Comedy star Steve Martin able to smile at last after finding marital bliss

STEVE MARTIN has been making people laugh for years - including his latest scene-stealing role in Baby Mama. He's the insane boss of main character Kate and some say his performance is worth the ticket price alone.

STEVE MARTIN has been making people laugh for years - including his latest scene-stealing role in Baby Mama.

He's the insane boss of main character Kate and some say his performance is worth the ticket price alone.

But off screen, Steve projects a very different image.

The silver-haired comic is far from a wild and crazy guy - the kind of character heplayed in Dirty Rotten Scoundrels and a host of other movies.

He's like your tax accountant, only a little more shy and a little more distant.

Pal and talk-show host David Letterman, defends his serious style.

"If you go to the home of a guy who shines shoes all day," says Letterman, "you're probably not going to get your shoes shined when you walk in." However, at 62, Steve may now have more to smile about, having found love again with a woman half his age, and buried demons that include his own stern and distant dad.

Steve always loved beautiful women but had his heart broken more than a few times.
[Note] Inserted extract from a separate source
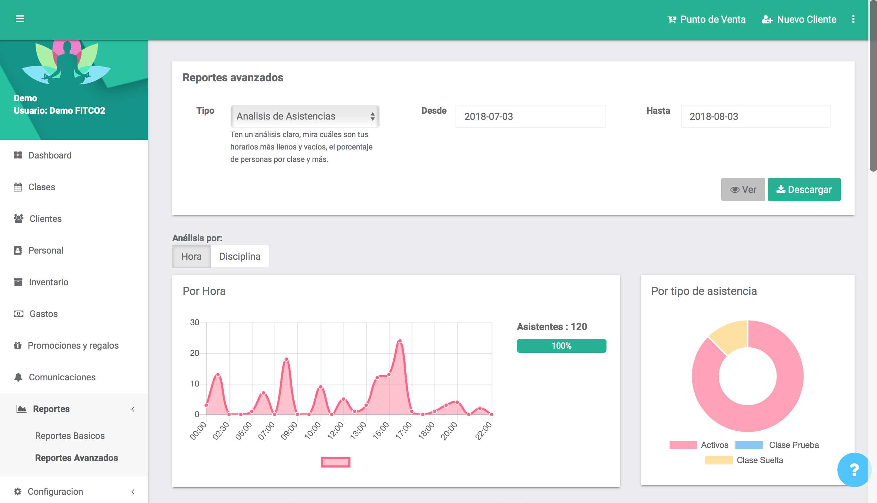Image resolution: width=877 pixels, height=503 pixels.
Task: Click the Clientes sidebar icon
Action: pos(18,218)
Romances with Linda Ronstadt and Bernadette Peters were replaced by a seven-year marriage to Brit Victoria Tennant, until she left him for another man in 1993.

For a while, he found peace with best friend and co-star Diane Keaton, followed by a rather public love affair with actress Anne Heche when she was 25. She left him for Ellen DeGeneres after coming out as a lesbian. As part of the recovery process, he wrote Bowfinger, which includes a character who seemed rather familiar: a young, social climbing blonde actress who breaks hearts the way some break nails.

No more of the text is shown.